**** Task material ****

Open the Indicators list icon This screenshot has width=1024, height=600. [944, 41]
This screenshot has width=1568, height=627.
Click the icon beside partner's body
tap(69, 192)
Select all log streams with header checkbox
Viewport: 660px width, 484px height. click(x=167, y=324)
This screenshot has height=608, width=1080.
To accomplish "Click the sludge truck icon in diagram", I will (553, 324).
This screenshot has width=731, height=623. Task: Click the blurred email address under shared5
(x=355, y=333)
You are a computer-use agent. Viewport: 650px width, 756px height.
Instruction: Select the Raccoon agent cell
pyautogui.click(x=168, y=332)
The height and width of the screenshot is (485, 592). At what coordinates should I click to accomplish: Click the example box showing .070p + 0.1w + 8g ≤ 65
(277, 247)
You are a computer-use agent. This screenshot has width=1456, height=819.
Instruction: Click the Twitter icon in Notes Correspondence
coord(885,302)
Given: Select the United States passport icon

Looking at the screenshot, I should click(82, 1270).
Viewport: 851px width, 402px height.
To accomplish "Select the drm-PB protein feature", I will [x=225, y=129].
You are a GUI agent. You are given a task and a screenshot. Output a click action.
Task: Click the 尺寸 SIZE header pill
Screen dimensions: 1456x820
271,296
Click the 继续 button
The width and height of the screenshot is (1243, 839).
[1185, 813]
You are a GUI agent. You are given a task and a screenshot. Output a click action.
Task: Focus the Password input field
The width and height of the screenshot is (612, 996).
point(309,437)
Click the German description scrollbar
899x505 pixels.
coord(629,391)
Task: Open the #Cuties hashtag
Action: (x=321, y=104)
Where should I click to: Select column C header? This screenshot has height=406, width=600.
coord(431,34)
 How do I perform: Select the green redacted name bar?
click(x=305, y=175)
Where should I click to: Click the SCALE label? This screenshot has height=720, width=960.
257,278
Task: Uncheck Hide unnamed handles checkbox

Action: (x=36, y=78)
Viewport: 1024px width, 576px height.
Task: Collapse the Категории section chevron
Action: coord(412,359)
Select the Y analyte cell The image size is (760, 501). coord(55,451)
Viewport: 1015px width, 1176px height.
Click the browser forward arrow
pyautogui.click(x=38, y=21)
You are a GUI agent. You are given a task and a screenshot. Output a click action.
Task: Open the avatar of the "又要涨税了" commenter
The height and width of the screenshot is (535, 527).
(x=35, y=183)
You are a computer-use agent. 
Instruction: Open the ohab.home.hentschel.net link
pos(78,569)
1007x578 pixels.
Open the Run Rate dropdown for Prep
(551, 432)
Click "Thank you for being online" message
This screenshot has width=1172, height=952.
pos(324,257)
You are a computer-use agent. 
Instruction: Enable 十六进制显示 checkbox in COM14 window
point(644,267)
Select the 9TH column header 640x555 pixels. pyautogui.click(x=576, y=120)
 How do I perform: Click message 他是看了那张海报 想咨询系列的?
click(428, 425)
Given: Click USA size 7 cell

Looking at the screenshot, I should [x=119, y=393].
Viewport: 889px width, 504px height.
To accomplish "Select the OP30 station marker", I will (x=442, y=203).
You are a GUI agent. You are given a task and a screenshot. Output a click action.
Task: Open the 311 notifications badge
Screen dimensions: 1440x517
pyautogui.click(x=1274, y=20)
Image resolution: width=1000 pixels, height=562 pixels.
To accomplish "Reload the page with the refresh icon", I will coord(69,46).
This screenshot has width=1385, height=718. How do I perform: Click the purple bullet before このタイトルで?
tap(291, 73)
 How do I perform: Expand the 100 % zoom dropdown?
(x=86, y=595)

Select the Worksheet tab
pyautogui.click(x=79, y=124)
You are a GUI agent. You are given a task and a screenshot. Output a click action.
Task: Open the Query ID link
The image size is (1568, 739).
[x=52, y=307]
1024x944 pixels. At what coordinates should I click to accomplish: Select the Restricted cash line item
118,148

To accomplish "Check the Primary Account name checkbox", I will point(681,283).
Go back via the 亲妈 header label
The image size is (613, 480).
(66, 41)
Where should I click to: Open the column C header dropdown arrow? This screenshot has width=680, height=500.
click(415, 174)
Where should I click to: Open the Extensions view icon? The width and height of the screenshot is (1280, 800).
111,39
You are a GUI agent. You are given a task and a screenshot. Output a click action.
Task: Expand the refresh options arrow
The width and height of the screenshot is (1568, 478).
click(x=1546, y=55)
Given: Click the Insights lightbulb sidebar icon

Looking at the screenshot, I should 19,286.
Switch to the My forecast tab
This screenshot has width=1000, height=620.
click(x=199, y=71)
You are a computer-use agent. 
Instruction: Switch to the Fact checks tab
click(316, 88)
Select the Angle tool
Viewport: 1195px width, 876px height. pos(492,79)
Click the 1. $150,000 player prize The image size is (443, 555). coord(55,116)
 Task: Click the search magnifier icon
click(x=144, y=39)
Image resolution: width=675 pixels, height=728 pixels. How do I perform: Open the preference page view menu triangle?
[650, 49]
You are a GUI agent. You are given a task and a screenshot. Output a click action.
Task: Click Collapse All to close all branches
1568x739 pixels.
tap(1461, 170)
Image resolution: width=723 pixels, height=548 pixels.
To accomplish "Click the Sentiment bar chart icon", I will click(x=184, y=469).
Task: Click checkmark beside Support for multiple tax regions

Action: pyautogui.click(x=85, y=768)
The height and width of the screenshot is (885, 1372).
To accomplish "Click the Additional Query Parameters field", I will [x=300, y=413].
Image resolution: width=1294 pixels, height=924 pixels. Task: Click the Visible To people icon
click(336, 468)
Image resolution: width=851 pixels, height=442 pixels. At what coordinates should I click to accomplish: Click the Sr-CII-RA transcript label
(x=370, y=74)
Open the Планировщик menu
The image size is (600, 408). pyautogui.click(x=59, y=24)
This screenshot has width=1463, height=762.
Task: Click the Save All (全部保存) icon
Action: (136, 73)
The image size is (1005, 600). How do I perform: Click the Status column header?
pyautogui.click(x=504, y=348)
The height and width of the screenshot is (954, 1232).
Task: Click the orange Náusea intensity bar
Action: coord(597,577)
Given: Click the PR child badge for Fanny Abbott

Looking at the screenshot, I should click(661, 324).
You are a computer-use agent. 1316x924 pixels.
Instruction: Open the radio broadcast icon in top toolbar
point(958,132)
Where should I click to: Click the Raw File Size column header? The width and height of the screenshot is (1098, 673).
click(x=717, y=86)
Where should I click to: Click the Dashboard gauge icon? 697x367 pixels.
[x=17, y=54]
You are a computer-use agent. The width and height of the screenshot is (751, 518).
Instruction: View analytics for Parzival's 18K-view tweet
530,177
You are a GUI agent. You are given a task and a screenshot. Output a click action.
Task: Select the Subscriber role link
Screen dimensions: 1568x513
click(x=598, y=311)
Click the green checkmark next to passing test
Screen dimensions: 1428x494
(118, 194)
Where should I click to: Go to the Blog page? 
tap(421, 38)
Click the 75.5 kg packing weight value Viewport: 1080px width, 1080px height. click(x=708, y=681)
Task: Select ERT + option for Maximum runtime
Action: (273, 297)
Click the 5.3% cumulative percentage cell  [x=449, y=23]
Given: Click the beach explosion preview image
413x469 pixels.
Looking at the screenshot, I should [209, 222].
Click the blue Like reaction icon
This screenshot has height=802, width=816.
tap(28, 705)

****

* _Exercise description_: Go through the entries and copy each line holding the string "field".

* _Answer_:
Task: Focus the Password input field
To accomplish "Click the Additional Query Parameters field", I will [x=300, y=413].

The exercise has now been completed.